Start of MATERIAL PROVIDED
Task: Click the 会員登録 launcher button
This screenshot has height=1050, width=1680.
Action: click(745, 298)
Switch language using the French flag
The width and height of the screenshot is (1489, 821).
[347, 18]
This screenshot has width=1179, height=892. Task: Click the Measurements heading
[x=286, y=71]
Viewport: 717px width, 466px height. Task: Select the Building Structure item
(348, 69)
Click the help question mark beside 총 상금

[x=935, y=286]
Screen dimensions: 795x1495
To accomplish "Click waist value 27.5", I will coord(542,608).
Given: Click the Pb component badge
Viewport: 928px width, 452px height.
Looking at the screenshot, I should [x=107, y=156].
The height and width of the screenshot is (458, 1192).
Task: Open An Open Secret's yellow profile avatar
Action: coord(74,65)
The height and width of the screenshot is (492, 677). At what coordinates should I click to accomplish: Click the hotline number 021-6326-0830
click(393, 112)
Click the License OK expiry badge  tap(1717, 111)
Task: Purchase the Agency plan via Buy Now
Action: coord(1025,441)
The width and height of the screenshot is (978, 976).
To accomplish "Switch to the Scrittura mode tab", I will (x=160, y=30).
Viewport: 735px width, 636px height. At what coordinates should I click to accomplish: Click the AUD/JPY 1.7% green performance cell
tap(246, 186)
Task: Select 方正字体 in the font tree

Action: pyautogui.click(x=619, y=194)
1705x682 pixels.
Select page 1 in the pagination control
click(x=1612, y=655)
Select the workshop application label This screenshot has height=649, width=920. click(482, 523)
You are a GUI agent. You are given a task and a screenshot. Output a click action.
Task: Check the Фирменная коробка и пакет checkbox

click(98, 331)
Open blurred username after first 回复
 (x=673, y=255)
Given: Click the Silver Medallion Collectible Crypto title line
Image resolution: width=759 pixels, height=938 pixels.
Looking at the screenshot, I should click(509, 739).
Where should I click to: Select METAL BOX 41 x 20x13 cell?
End of MATERIAL PROVIDED
YOUR ASSIGNMENT:
Your answer should be the lines above from the one containing "Screen dimensions: 795x1495" through the one containing "You are a GUI", copied exactly and with both ends kept.

COMPLETED TASK:
Screen dimensions: 795x1495
To accomplish "Click waist value 27.5", I will coord(542,608).
Given: Click the Pb component badge
Viewport: 928px width, 452px height.
Looking at the screenshot, I should [x=107, y=156].
The height and width of the screenshot is (458, 1192).
Task: Open An Open Secret's yellow profile avatar
Action: coord(74,65)
The height and width of the screenshot is (492, 677). At what coordinates should I click to accomplish: Click the hotline number 021-6326-0830
click(393, 112)
Click the License OK expiry badge  tap(1717, 111)
Task: Purchase the Agency plan via Buy Now
Action: coord(1025,441)
The width and height of the screenshot is (978, 976).
To accomplish "Switch to the Scrittura mode tab", I will (x=160, y=30).
Viewport: 735px width, 636px height. At what coordinates should I click to accomplish: Click the AUD/JPY 1.7% green performance cell
tap(246, 186)
Task: Select 方正字体 in the font tree

Action: pyautogui.click(x=619, y=194)
1705x682 pixels.
Select page 1 in the pagination control
click(x=1612, y=655)
Select the workshop application label This screenshot has height=649, width=920. click(482, 523)
You are a GUI agent. You are given a task and a screenshot. Output a click action.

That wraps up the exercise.